〇大正8年全生庵発行。これは昭和38年に復刻されたものです。大正8年当時には山岡にかかわった人たちも多数存命の時期で貴重な文献です。

 

〇現代口語文に近い形になおしました。

〇鉄舟本の多くが引用している部分がありますがそのまま載

せます。

 

●居士は明治五年六月。岩倉具視、西郷隆盛二氏の切なる推薦により、十年間の約束で宮内省に出仕し、同十五年六月をもって辞職せられたのであると。

 

●居士宮中宿直の時は、下僚および給仕等に休息を許し、独り自ら端座徹夜されるのが常であった。

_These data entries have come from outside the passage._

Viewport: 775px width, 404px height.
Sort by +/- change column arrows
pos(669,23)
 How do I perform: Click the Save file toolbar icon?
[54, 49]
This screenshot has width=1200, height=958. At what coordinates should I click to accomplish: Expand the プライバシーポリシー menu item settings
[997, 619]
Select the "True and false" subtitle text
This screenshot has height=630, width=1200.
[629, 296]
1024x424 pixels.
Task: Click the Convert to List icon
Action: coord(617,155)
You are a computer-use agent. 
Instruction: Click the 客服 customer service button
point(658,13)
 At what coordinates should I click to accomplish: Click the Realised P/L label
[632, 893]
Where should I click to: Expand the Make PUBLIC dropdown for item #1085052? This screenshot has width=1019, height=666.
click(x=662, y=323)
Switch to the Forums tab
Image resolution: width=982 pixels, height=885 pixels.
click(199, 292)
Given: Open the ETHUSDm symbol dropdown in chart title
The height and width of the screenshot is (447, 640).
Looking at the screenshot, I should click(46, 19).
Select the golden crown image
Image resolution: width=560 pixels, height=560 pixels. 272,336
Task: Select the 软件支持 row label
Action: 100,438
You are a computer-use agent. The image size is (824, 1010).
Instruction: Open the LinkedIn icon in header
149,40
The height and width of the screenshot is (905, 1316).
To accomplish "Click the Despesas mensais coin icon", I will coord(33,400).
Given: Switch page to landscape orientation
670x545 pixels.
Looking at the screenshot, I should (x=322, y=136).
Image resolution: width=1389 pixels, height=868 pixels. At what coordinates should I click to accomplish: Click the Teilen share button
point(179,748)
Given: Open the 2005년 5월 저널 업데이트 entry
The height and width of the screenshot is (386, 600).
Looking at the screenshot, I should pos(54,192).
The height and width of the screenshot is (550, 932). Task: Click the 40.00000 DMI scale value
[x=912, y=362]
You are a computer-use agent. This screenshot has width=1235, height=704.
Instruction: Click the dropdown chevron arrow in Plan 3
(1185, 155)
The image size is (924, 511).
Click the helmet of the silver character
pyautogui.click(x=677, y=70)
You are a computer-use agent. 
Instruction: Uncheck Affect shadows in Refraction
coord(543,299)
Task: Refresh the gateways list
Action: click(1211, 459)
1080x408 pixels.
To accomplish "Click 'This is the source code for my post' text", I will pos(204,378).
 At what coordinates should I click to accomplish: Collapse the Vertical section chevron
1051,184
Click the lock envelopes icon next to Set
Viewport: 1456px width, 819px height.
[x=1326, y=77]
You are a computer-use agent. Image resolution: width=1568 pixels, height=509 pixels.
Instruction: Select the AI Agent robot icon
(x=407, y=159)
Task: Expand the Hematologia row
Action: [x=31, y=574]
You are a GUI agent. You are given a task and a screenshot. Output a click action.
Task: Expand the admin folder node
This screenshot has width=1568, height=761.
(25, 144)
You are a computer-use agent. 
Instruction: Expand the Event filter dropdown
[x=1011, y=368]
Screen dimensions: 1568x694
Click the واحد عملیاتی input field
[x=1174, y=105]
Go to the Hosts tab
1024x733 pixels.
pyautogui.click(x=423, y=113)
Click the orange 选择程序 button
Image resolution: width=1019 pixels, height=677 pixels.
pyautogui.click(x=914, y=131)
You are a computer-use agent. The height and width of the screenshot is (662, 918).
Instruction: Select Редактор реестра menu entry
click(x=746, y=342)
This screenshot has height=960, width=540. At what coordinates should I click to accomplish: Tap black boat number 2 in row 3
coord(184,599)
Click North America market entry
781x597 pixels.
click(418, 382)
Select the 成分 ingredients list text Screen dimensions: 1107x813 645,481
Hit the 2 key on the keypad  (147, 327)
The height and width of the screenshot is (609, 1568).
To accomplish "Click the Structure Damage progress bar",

ところがねある夜某官その宿直室へ入り来たって、居士の様を見て山岡君退屈ではないかといった。

 

●居士キッとして退屈とは何事でこざるかといわれたので、某官逃げるがごとく出で去ったということです。

 

〇山岡と同じようなことが明治天皇の死後、重臣が交代で遺体の周りに詰めて通夜をした時の話です。重臣は指定された時間におそばにつくのですが、乃木希典はほとんど毎日参列していました。この時も某官が乃木閣下ご退屈ではありませんかというようなことを言って乃木を激怒させます。ふたりとも明治尽忠の臣といえます。

 

●ある時畏くも明治天皇が居士の忠諫をいれさせられ。相撲と御酒を禁止あそばされたことがあった。その事情は恐れ多いからここに記すわけにはいかぬが、居士一旦お諫め申し上げて後、一か月をを経て、葡萄酒一ダースを献上せられたので、御酒の方は解禁せられたということです。

 

〇この項は前に詳述しました。明治天皇と山岡は直接相撲を取って陛下を投げ飛ばしたと伝えられているのは誤伝で、座り相撲を仕掛けられて、陛下の拳骨をよけ、陛下が軽い傷を負われたことに由来しています。このとき陛下はかなり酔っていました。

 

〇敬神家の山岡は臣下が神であるべき陛下と相撲を取るのは人倫にもとると考えて、体をよけます。周りは陛下にお詫びせよと迫りますが、山岡は頑として応じない。もし、陛下の拳が拙者の顔に当たり、失明でもすれば陛下は酔って家臣にけがを負わせたと非難されますといいます。

 

〇陛下はついには「朕が悪かった」とわびますが、山岡は実効を御示し下さいと言上し陛下は禁酒を実行されます。このころは陛下はかなり酒を飲まれたようで皇后もご心配されていました。

 

〇山岡でなければ陛下に一月の禁酒を実行させるものはいなかったでしょう。